Molto sembra partire dalla pretesa di “governare” il linguaggio. Nelle imprese e nelle università, infatti, abbiamo a che fare con veri e propri lessici predefiniti, i quali da un lato sembrano imporre l’uso costante del femminile e del maschile (del tipo: “Gentili colleghe, gentili colleghi”), e dall’altro spingono ad accantonare la logica binaria in nome di una libertà di definirsi come si vuole che, sul piano della scrittura, sarebbe interpretata dalla cosiddetta “schwa”. Se inizialmente tutto ciò sembrava confinarsi in un ambito quasi innocente, è presto parso chiaro che la volontà di condizionare il linguaggio intendeva predefinire la maniera stessa di pensare e comportarsi.
Nel suo fondamentale romanzo volto a tratteggiare la società totalitaria del futuro (“1984”), George Orwell ha mostrato come il potere abbia bisogno di manipolare il lessico e riformulare grammatica e sintassi (la neolingua) al fine di controllare i pensieri. Per essere come si deve essere secondo i diktat degli “illuminati”, comunque, non basta usare taluni termini. Oltre che risultare allineati sulle questioni di genere bisogna infatti sposare i nuovi dogmi in tema di riscaldamento globale, transizione verde, multiculturalismo, politiche militari, emergenzialismo sanitario e mille altre cose.
Razionalità e fanatismo
L’essere “à la page” implica un’impostazione complessiva, la quale definisce con chiarezza ciò che è giusto e, al tempo stesso, ciò che è malvagio. Anche se a più riprese irreligioso, il politicamente corretto è insomma animato da un’ossessione fanatica, che impedisce il confronto razionale nel momento in cui oppone la luce e il buio, con la pretesa di avere appreso cosa sono l’una e l’altro. Per giunta, la configurazione del potere del nostro tempo che intreccia politica, economia e cultura non intende lasciare spazio a posizioni “eretiche”.
Soltanto per fare un esempio, quando il fisico Carlo Rubbia, che nel 1984 fu insignito del Nobel per la fisica, ha tenuto una posizione un poco eretica sul “climate change”, subito è scattata un’operazione di distruzione dell’immagine. Il messaggio arrivato agli studiosi fu chiaro: se questo è stato possibile ai danni di un premio Nobel, figuriamoci cosa può succedere a chi non ha quello status… E d’altra parte i maggiori finanziamenti a progetti di ricerca, in grado di aprire la strada a una luminosa carriera accademica, sono per studi che si focalizzano su ben precisi temi.
La politica indica la direzione e l’accademia deve accodarsi. Molti avvertono come questo annulli ogni confronto e spenga la competizione, ma uscire da tali logiche è praticamente impossibile. In questo scenario, soltanto una rivoluzione culturale può rianimare la società e restituirle spazi di confronto. Non si tratta, però, di qualcosa che sia all’orizzonte.

#### [Compito da svolgere]
Estragga dal brano sul politicamente corretto, senza alcuna modifica, la parte che si apre con le parole contenenti "Molto sembra partire" e si chiude con "pensare e comportarsi.".

#### [Materiale estratto]
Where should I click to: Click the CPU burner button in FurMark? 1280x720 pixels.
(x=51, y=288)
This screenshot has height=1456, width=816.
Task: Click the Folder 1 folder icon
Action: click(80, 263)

#### [Soluzione del compito]
Molto sembra partire dalla pretesa di “governare” il linguaggio. Nelle imprese e nelle università, infatti, abbiamo a che fare con veri e propri lessici predefiniti, i quali da un lato sembrano imporre l’uso costante del femminile e del maschile (del tipo: “Gentili colleghe, gentili colleghi”), e dall’altro spingono ad accantonare la logica binaria in nome di una libertà di definirsi come si vuole che, sul piano della scrittura, sarebbe interpretata dalla cosiddetta “schwa”. Se inizialmente tutto ciò sembrava confinarsi in un ambito quasi innocente, è presto parso chiaro che la volontà di condizionare il linguaggio intendeva predefinire la maniera stessa di pensare e comportarsi.